Y con las Farc, qué? A los alegres anuncios del Gobierno, a fines de noviembre, de que se desbloqueaba el proceso con las Farc, ha seguido una especia de patria boba . A la propuesta de una reunión con los candidatos y otros estamentos en el Caguán el 15 de enero, Tirofijo acaba de añadir el singular llamado a hacer un balance del proceso el 15 de julio, lo cual, a primera vista, sólo parece un subterfugio para presionar la prórroga de la zona de distensión hasta el próximo gobierno. El pobre niño Andrés Felipe Pérez murió sin que las Farc mostraran un ápice de humanidad al negarse a liberar a su papá, que mantienen secuestrado. Semejante insensibilidad hace temer por las perspectivas de una negociación con una organización incapaz siquiera de un gesto elemental de caridad, producto del clamor de un país entero horrorizado y triste, y no de una manipulación perversa de los medios, como dijera el semanario comunista Voz.

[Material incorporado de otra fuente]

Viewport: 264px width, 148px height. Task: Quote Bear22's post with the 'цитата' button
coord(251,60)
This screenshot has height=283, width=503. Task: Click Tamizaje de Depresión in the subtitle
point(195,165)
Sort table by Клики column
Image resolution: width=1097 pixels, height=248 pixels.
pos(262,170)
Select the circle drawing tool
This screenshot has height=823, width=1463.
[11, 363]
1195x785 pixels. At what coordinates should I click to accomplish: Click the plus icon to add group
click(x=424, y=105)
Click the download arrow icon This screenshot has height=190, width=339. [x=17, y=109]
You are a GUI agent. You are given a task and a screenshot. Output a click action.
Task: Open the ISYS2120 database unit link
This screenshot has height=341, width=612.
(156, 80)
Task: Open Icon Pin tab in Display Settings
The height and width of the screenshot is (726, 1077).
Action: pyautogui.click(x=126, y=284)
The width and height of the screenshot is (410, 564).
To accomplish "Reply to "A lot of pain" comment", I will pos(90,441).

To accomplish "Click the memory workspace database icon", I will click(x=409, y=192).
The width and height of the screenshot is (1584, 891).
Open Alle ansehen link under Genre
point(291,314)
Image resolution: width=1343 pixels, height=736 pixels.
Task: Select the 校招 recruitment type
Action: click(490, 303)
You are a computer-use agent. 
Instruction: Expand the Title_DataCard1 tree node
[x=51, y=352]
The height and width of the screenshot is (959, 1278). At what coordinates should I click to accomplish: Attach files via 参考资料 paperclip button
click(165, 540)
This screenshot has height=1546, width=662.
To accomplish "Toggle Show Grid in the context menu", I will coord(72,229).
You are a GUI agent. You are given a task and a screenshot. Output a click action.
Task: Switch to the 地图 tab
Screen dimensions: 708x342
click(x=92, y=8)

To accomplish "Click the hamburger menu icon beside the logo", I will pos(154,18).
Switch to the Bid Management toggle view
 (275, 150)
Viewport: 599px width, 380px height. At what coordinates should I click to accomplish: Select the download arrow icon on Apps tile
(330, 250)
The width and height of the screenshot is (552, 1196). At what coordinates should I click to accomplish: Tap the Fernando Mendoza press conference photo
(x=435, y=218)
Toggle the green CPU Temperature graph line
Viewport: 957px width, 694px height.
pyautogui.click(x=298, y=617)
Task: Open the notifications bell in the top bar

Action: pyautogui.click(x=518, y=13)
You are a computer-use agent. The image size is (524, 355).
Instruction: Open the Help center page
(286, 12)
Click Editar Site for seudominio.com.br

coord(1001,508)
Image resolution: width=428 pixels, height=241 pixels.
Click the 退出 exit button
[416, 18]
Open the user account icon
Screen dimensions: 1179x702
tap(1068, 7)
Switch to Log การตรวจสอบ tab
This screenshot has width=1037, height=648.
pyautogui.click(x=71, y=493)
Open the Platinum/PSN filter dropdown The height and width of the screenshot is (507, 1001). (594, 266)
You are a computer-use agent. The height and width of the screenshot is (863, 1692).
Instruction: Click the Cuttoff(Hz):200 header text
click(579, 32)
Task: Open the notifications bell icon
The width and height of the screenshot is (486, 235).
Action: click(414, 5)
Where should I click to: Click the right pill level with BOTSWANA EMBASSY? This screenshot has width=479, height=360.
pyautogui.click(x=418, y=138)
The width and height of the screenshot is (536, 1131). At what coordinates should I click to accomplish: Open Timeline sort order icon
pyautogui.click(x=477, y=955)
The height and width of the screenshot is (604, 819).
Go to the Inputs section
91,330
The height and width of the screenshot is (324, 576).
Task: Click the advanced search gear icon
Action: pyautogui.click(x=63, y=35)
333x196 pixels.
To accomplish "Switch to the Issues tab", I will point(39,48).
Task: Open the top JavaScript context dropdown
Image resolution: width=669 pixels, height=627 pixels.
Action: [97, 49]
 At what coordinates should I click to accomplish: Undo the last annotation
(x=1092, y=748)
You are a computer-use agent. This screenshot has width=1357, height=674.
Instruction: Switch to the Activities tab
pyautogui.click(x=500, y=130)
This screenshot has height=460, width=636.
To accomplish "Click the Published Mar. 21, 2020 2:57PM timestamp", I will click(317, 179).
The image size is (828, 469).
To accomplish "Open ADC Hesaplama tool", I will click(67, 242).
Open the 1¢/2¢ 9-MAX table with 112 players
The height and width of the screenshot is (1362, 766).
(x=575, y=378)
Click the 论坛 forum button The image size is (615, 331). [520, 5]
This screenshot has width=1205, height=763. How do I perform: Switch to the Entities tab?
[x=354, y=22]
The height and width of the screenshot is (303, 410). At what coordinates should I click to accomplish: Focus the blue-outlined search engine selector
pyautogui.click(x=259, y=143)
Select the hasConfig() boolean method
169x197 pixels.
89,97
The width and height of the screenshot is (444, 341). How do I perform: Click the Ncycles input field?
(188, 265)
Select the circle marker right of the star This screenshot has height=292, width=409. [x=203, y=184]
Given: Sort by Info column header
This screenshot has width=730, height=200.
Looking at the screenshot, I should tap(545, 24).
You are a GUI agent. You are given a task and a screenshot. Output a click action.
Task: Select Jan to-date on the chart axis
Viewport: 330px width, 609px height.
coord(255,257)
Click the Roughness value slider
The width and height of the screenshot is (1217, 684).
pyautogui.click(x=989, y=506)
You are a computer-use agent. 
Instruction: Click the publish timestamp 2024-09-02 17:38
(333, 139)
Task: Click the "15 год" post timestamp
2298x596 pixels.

Ante los horrores de la guerra que ha tenido que padecer el pueblo colombiano, cómo se puede pedir al país que reciba con optimismo una tímida tregua navideña por parte de quienes se han dedicado a destruirlo con tanta ferocidad y crueldad? Es apenas lógico entonces clamar por la necesidad de que la tregua no sea sólo una, con el Eln, y que no se limite a la Navidad.